We drove out of the park and north towards Huntsville. We stopped at the Sam Houston statue. If you have never seen it, it is quite the sight. 65 feet tall on a 10 foot pedestal. There is a gift shop there. It is full of various Texas themed knickknacks, most of which are made in China. I walked ahead of the others and wound up just behind the statue. I noticed that hundreds of people had paid to have their name inscribed on the bricks surrounding the base. I spotted a brick that read “BRICKS MAKE GREAT GIFTS”. The
brick next to it read “YOUR NAME COULD BE HERE”. A tinge of doubt crossed my mind when I considered if bricks really do make a great gift.
Picture this scene. It is Christmas morning at your house. Your spouse is about to open that massive present that he/she has been pondering over for so long. (What could it be? It is so massive, so compact, so…… substantial.) The suspense mounts; the foil gift wrap is carefully removed. Adults don’t rip open presents like our snotty nosed kids do. We savor the moment. Finally, when the last bit of paper is removed, there, in all its glory is revealed….a brick. The look of excitement and anticipation turn into a blank stare. The inscription reads “Merry Christmas 2008 your loving spouse”. Bricks make great gifts? I don’t think so.
After taking a short walk around the statue, I headed back towards the gift shop. My mother was walking towards the statue. We met at a picnic table. We stopped. She took a long hard look at the table and declared “There’s something just ain’t right about a cement picnic table”. I agreed. I noticed that the cement picnic table
had a plaque. The plaque informed anyone who bothered to read it that the table was placed there by the Huntsville-Walker County AARP Chapter. (That would be Chapter 2122 for those of you who don’t keep up with that sort of thing) I had no idea that there were AARP Chapters and that people actually attended meetings to discuss such things as putting in cement picnic tables.

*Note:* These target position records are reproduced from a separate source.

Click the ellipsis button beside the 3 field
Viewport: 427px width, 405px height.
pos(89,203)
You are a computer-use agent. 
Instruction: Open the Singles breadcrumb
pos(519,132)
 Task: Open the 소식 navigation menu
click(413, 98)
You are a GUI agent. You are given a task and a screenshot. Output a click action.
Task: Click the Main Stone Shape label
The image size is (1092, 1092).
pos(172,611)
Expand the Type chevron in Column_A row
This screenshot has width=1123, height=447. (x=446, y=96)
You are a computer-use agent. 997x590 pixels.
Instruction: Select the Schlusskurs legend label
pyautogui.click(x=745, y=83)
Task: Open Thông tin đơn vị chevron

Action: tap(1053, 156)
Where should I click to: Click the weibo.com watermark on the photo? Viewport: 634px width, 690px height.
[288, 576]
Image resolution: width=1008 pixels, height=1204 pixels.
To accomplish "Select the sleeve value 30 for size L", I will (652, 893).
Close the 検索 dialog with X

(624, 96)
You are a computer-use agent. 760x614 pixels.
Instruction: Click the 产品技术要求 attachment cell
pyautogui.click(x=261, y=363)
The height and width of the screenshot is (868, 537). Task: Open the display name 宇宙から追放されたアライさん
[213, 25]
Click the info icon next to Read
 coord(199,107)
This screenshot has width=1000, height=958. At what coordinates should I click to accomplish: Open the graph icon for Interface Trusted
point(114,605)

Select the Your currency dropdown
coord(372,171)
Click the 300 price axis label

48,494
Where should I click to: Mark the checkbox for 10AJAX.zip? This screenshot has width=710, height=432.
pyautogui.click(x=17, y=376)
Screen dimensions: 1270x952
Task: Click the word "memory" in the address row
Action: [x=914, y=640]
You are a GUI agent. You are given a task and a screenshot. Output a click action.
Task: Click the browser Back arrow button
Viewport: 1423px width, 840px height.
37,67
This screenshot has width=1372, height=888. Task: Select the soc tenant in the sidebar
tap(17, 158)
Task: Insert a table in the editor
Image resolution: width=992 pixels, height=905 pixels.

We turn now to the Chapter 2122 AARP meeting called to order for the sole purpose of discussing placement of a cement picnic table at the Sam Houston statue:
Cletus: “I make a motion to discuss any new business we have.”
Dudley: “I move that we put a cement picnic table at that statue thing they are puttin’ up on the big highway”
Tony: “I make a movement that we save our money! Let someone else put up a cement picnic table. Anyway, there’s something just ain’t right about a cement picnic table.”
Cletus: “I just wish that I could have a movement.”
Dudley: “Cletus, if you would just read that AARP magazine every now and again, you wouldn’t have that problem. I follow that AARP advice and it keeps me regular!”
Back to the statue. The plaque on the cement picnic table states that “’Sam’ will smile when you deposit your trash in the barrel”. I have read some about Sam Houston. He was, among other things, a farmer, store clerk, school teacher, soldier, district attorney, congressman, major-general, commander-in-chief, president of a republic, Indian agent, senator, and was both the seventh governor of Tennessee and Texas. He was deposed as governor after refusing to swear allegiance to the Confederate States of America -- making him the only person to be run out of the governor's office in two different states. He ran away from home at 16 and lived with the Cherokees for three years. He was adopted into the tribe by the Chief. He grew his hair out and “adopted their ways”. He received numerous war wounds, one of which never healed and plagued him for the remainder of his life. At the age of 36 he married Eliza Allen, a woman half his age. The marriage ended 11 weeks later when she ran screaming from their house in the middle of the night. He then went back to the Cherokee and married a Native American. It seems that
he consumed massive quantities of adult beverages. After his 2nd. wife died, he married one final time and settled down somewhat. Sam Houston died when he was 70. I bet Sam smiled often, but I don’t think it had much to do with putting trash in a barrel.